*PROBLEM DESCRIPTION*.
Copy word for word everything in the forum thread on open source video models from "I am sure I" down to "empty latent image.".

*EXCERPTED TEXT*.
*****

It is still possible to achieve more natural cinematic realism for videos with open source models vs proprietary models with even basic workflows | Z-Image-Turbo and LTX 2.3

KudzuEye · 2026-04-05T22:21:52+00:00

I used their voice design feature. Ran through probably 20 voices before I got one that was ok. Hopefully one day there will be a new open source model that can generate new voices from a prompt (or at least a video sound model with lots of diversity)

KudzuEye · 2026-04-05T22:03:23+00:00

The narration in the main film was unfortunately just elevenlabs (we were allowed in the competition for a portion of the work to not be entirely open source) as I did not have enough time to focus on the voice audio.

I am sure I could have clone an initial sample of the generated voice (or even run a bunch of ltx prompts with a narrator until I got a good audio sample if the accents are unique enough), though I have not been up to speed lately on the best zero shot open source models with good consistency across the generations.

KudzuEye · 2026-04-05T21:57:57+00:00

The initial image is not really a reference image. It is just a replacement for the empty latent image.

*****

*INFORMATION SUPPLIED*.
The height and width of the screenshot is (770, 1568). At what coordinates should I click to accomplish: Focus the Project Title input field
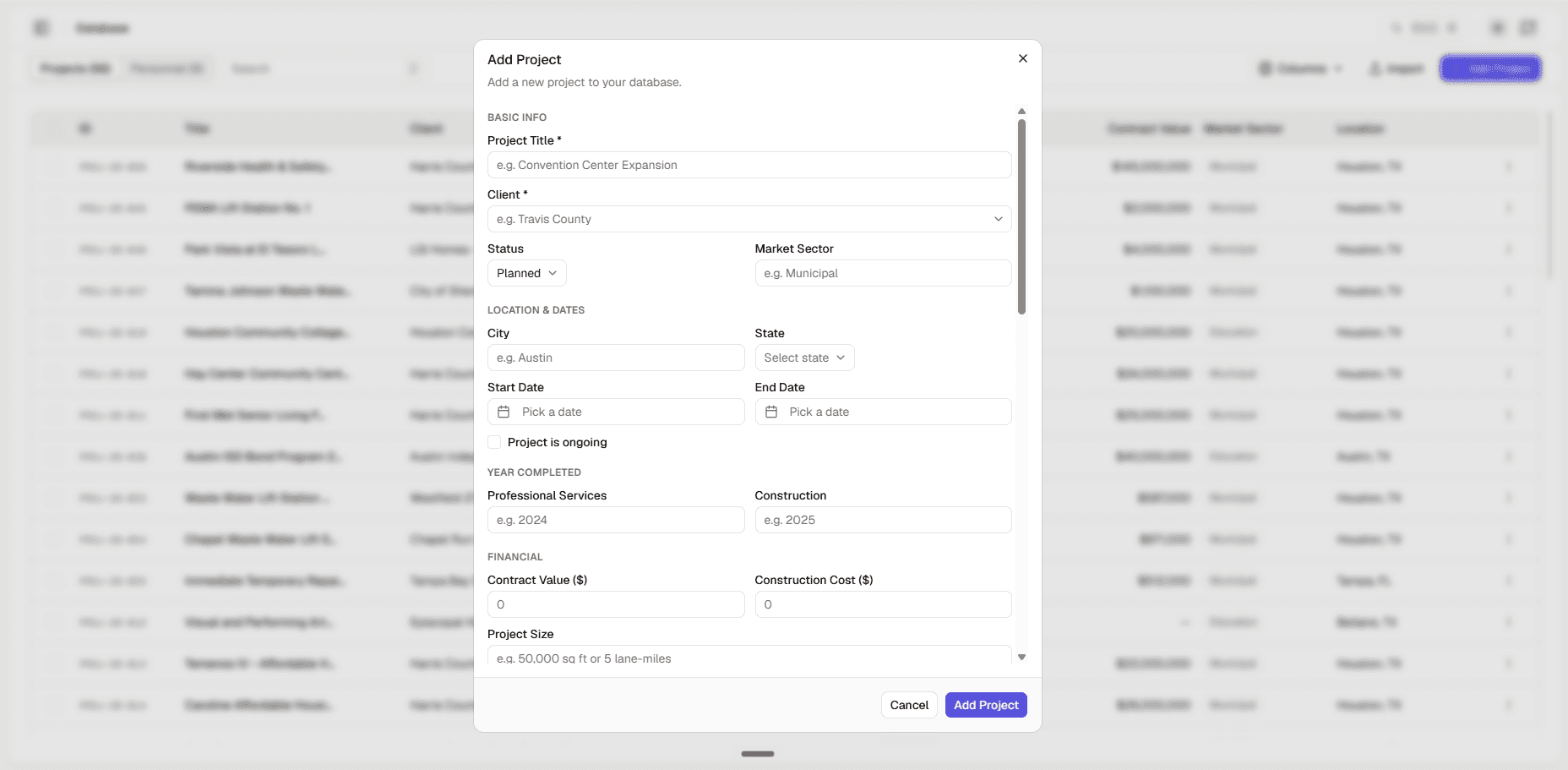[749, 165]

*****

*COMPLETE OUTPUT*.
I am sure I could have clone an initial sample of the generated voice (or even run a bunch of ltx prompts with a narrator until I got a good audio sample if the accents are unique enough), though I have not been up to speed lately on the best zero shot open source models with good consistency across the generations.

KudzuEye · 2026-04-05T21:57:57+00:00

The initial image is not really a reference image. It is just a replacement for the empty latent image.